Answer Cuba’s call and feed your soul with a combo plate of small town life, tropical waters, rural farmland and city living!
Cojimar – Small Town Life
So, there I was… gazing over the rusted railing, at the timeless beauty of Cojimar, Cuba. The sun’s intensity calmed as it met the cool of the water and youngsters dove off the cliff to bathe in that majesty. Just a 15-minute taxi ride from the loud hustle and bustle of downtown “La’bana” (Havana), were the quiet whispers of Hemingway’s ghost. They massaged my ear as I fell deeper and deeper in love with the natural beauty that surrounded me. This was, after all, where the Pulitzer Prize winner chose to set The Old Man and the Sea – a small fishing village on the north coast of Cuba. With good reason, too. The small town’s charm is surpassed only by its picturesque scenery. It hosted my 10-day stay at a bed and breakfast that was clean, spacious and much more reasonably priced than the accommodations of Central Havana. Sure, transportation in and out of the town is no easy chore, but for $50-$80/day (depending on the size of your group) you can hire a driver/guide to chauffeur you around, making “renting” in Cojimar a nice way to get both an adventure and a retreat. The town is also home to my favorite restaurant in all of Cuba, Casa Las Brisas – noncommercial, well-priced and undoubtedly some of the tastiest food on the island.

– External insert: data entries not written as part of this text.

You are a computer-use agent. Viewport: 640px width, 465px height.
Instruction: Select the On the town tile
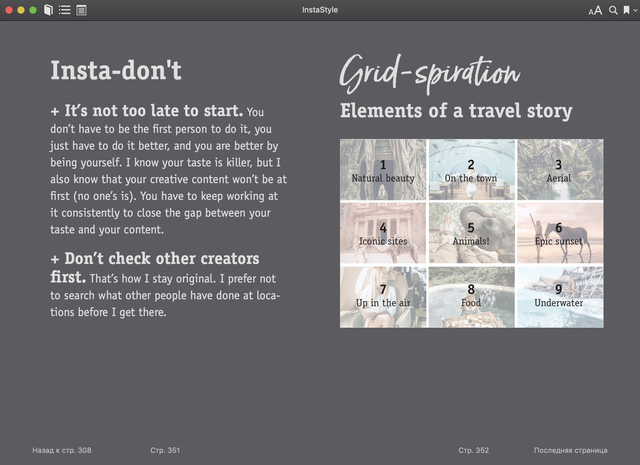pos(471,170)
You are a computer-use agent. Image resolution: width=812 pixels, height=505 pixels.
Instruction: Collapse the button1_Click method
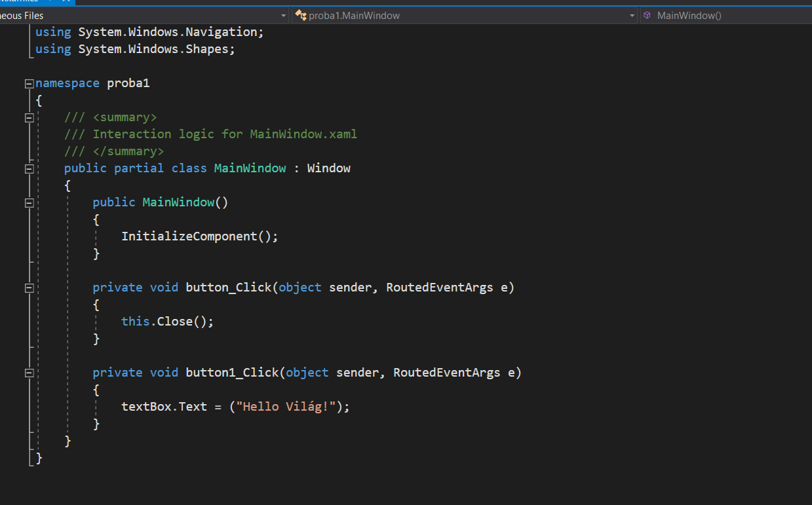click(29, 373)
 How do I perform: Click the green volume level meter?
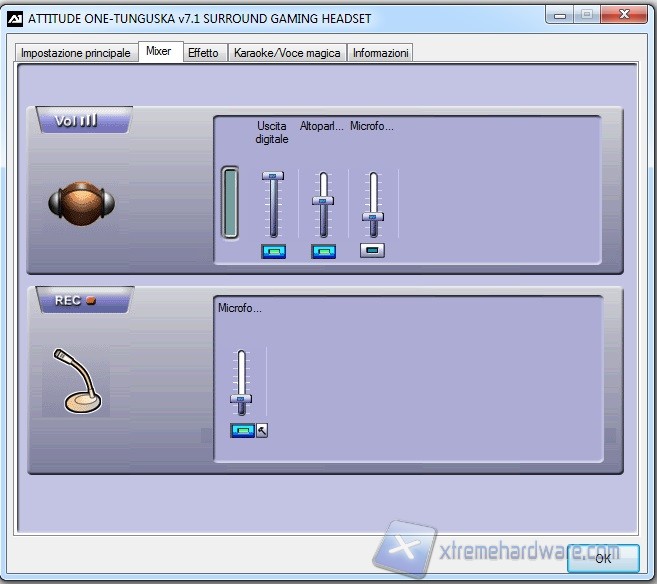click(230, 203)
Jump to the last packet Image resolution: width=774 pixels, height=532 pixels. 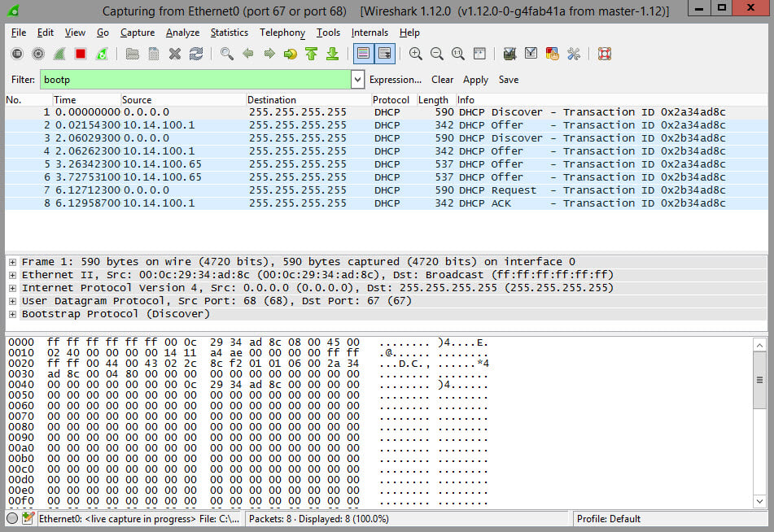point(332,54)

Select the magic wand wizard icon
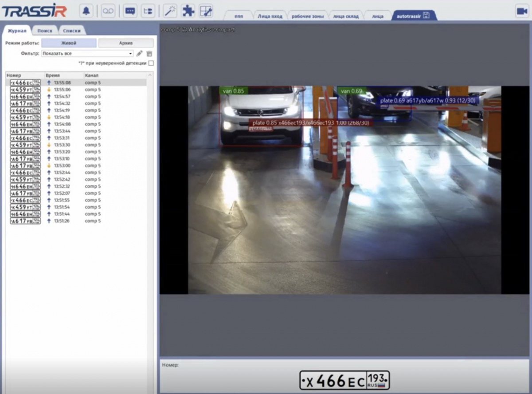pyautogui.click(x=170, y=11)
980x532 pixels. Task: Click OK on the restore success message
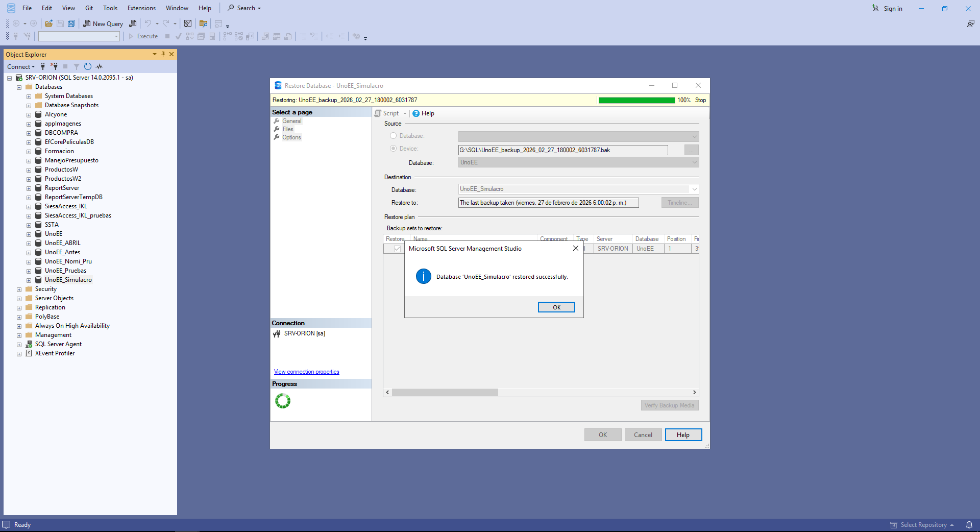556,307
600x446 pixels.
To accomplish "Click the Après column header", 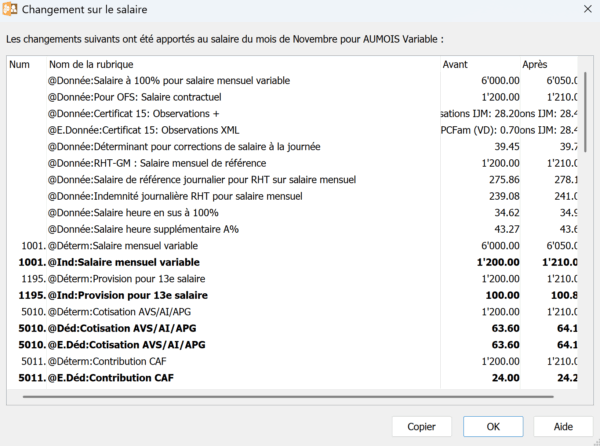I will pos(534,64).
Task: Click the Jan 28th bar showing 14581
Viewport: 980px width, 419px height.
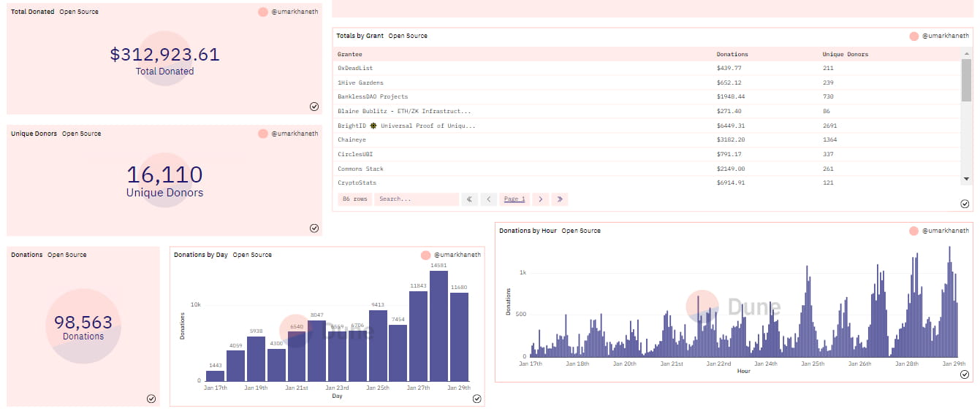Action: click(x=438, y=326)
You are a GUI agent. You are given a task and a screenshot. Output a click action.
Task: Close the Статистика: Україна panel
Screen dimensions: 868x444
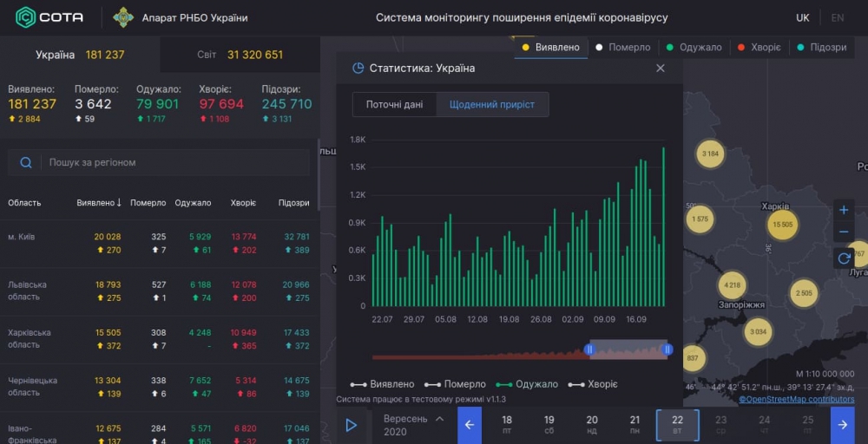pyautogui.click(x=661, y=69)
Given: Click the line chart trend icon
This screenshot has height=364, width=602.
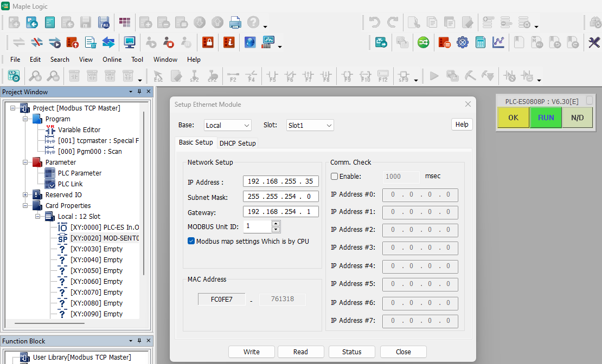Looking at the screenshot, I should (498, 42).
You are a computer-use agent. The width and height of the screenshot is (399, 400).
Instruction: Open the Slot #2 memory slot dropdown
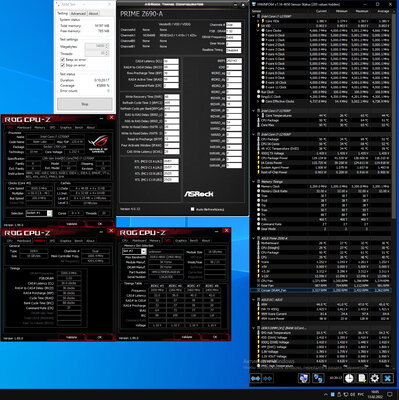click(134, 251)
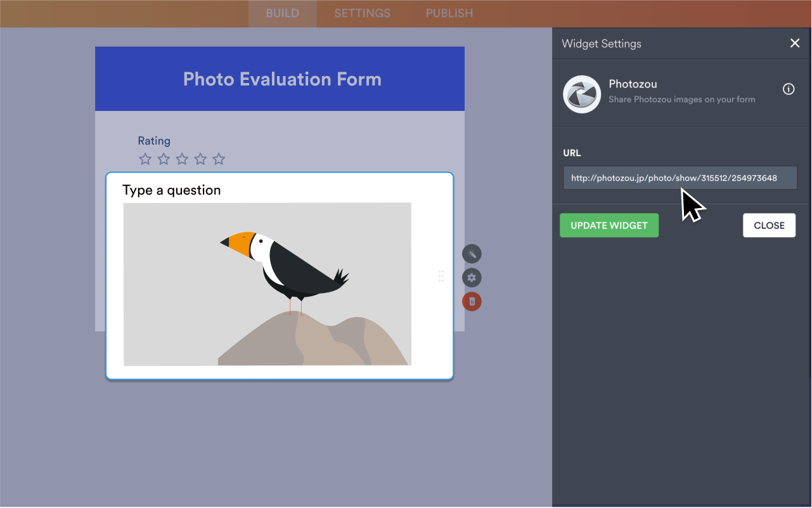Select the third rating star
Screen dimensions: 812x508
[182, 159]
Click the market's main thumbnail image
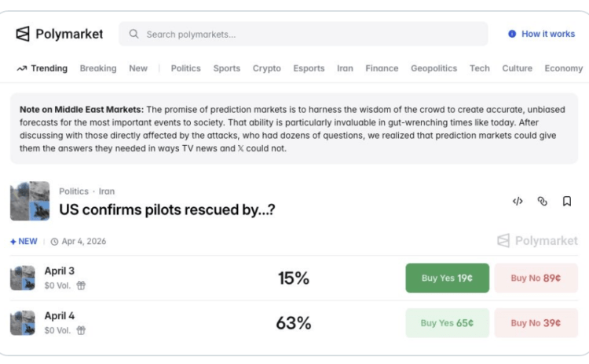The height and width of the screenshot is (364, 589). 30,202
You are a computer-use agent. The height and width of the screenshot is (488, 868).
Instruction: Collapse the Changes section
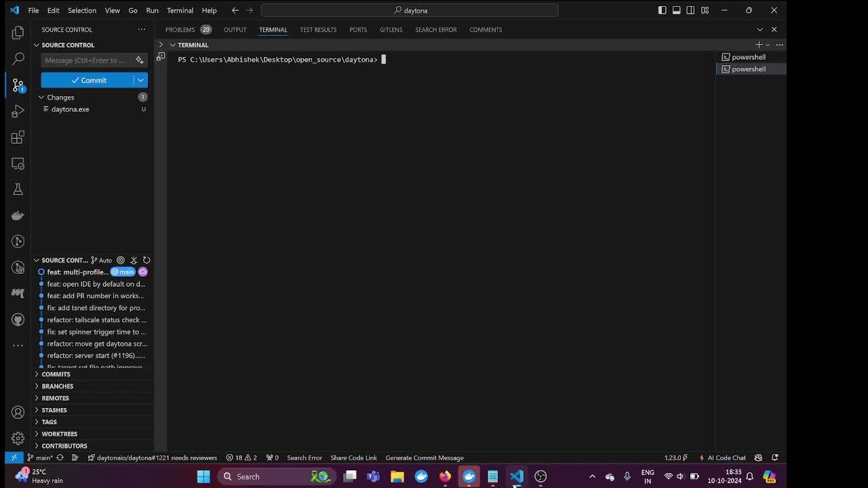(x=60, y=97)
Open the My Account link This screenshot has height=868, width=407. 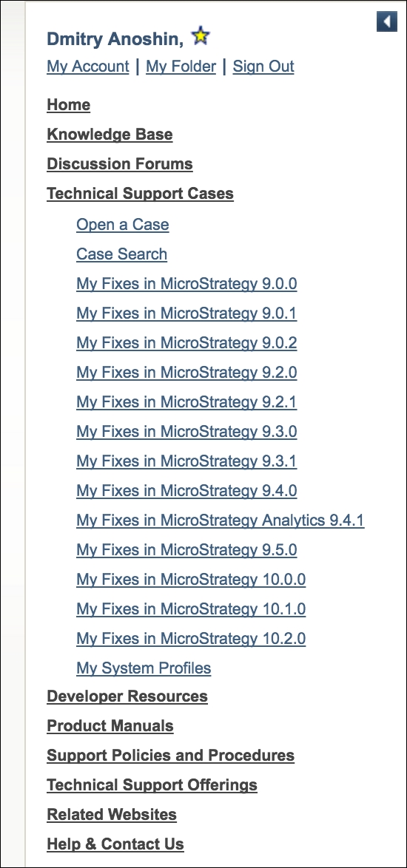click(x=88, y=67)
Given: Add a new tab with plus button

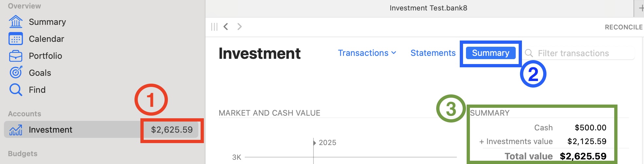Looking at the screenshot, I should [641, 8].
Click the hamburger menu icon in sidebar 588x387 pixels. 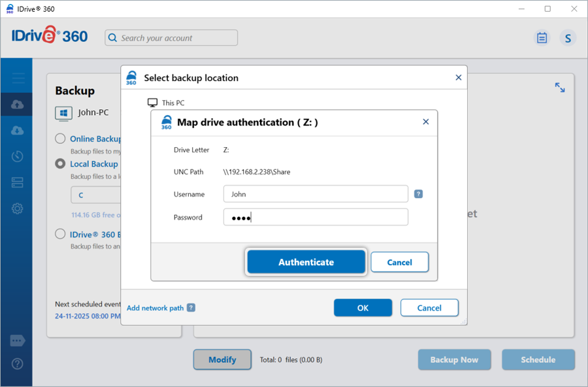coord(18,78)

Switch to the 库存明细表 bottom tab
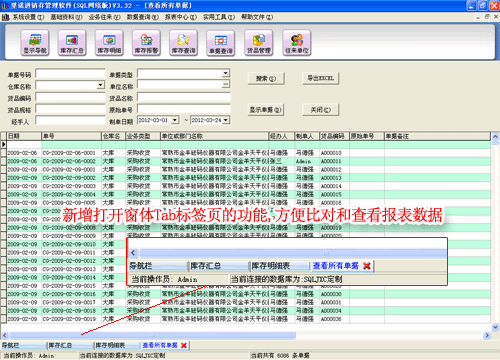[116, 346]
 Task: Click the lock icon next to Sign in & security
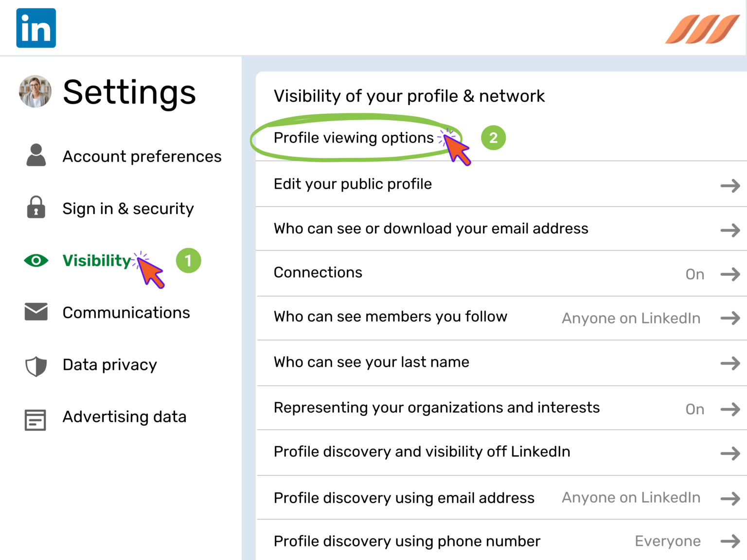(35, 208)
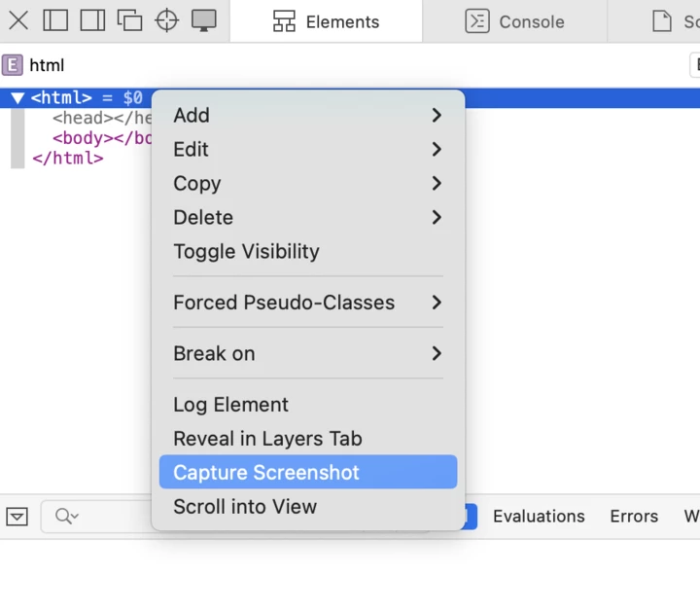
Task: Open the Forced Pseudo-Classes submenu
Action: [308, 303]
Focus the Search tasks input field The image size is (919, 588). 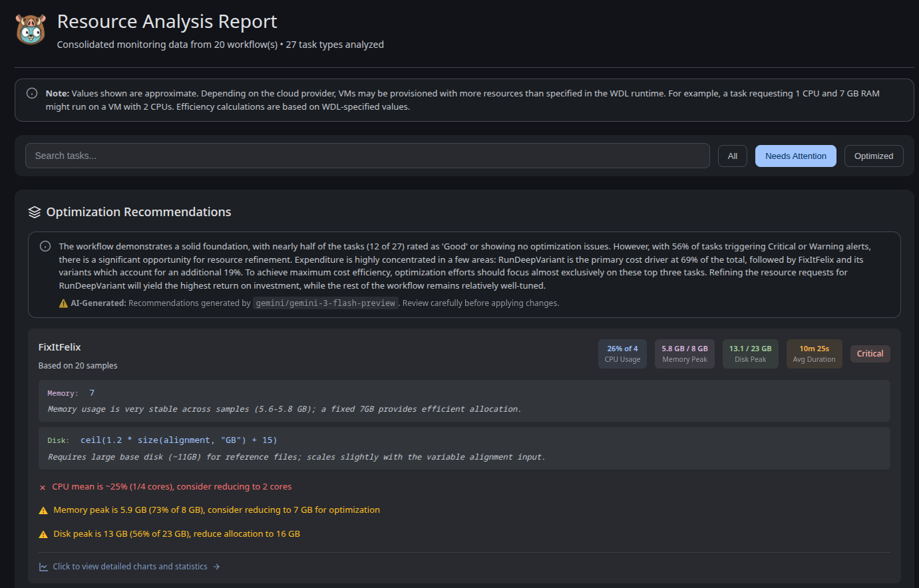[367, 156]
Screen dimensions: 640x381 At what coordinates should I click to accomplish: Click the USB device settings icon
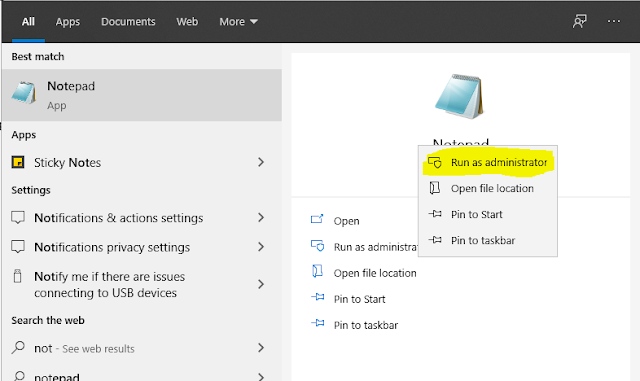(x=17, y=276)
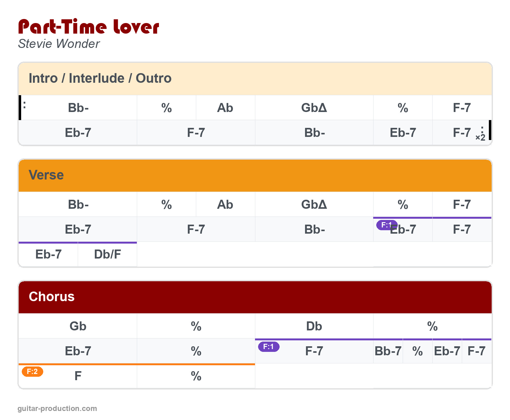The width and height of the screenshot is (510, 420).
Task: Select the Gb chord in the Chorus
Action: [78, 326]
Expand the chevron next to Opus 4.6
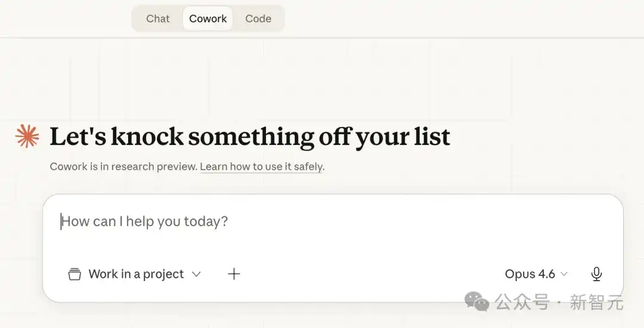 click(x=564, y=274)
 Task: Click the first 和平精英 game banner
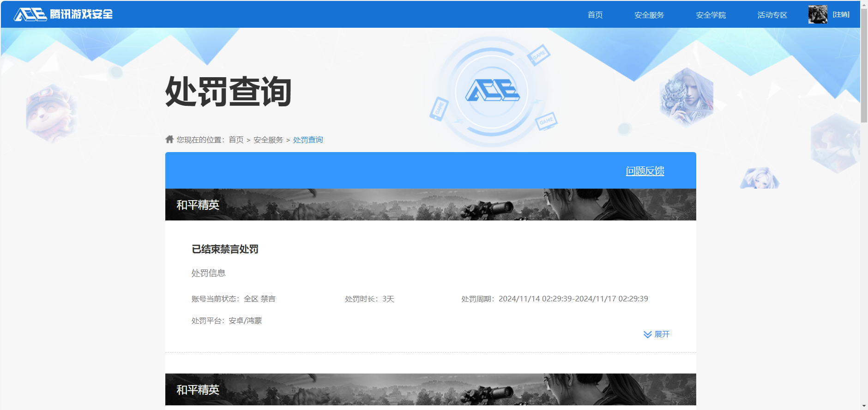click(430, 204)
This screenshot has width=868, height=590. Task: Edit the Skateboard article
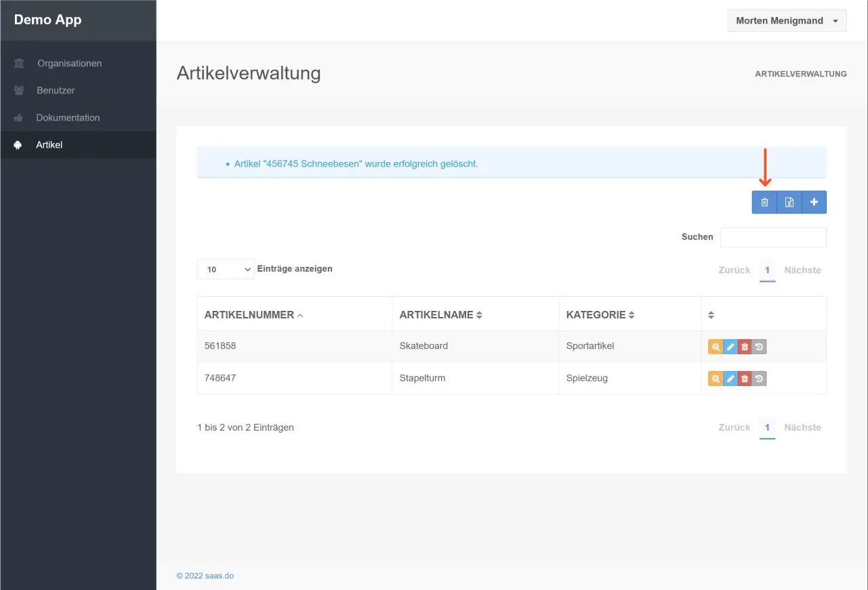click(730, 347)
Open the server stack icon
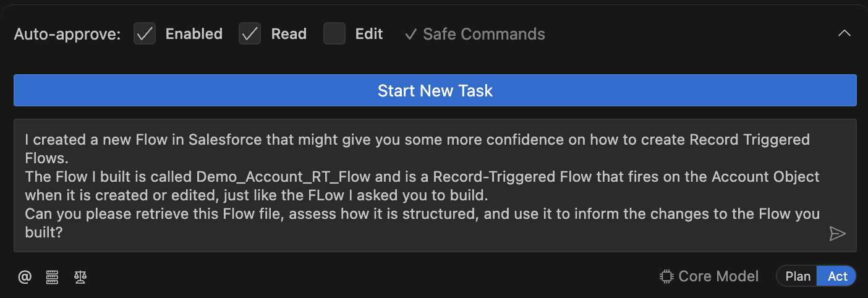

Varadero – Tropical Waters
On a day trip taken in one of those very “chauffeured taxis,” we visited Varadero. Situated on the Hicacos Peninsula, some two hours from Havana, we found the clearest and warmest beaches that I have ever seen. The shallow waters seemed to go on forever. The skyline was breathtaking. The waves were calm and the sand was fine and pale. It was certainly worth the drive over. While there are few, if any, public points of access to this resort town’s marvelous beaches, most hotels provide day passes to tourists stopping in. Though you will want to spend most of your time here lying in the sun, it’s worth a stop over to “Cueva de Ambrosio.” The natural cave houses many families of beautiful bats as well as pre-Columbian, aboriginal, Taino rock drawings. This was, perhaps, one of my favorite encounters.
Viñales – Rural Farmland
Another day trip, led us out to the cigar farms of Viñales. Also a few hours from Central Havana, located in the province of Pinar Del Rio, is this agricultural town. Its economy revolves around crops of fruit, vegetables, coffee and tobacco, all grown the “old-school” way. Animal traction is still used to cultivate and harvest the land because mechanical methods lower the quality of tobacco. That explains the elderly “Campesino” (farmworker) we saw being led through the field by oxen. It certainly informed the pride in the eyes of the plantation owner/worker who made us a cigar from scratch. He walked us through the incredibly long and laborious process that is his vocation. Then, he smoked his piece of art as he helped us understand how the tedious and largely commercial last steps, take the cigars out of his hands right before they are priced high and sold for a profit that he never sees. Still, while the politics and economics of the conversation were disappointing, the exquisiteness of the valley’s greenery and dramatic hills were awe-inspiring. The rural spirit and country feel will transport your mind.
Old Havana – City Living!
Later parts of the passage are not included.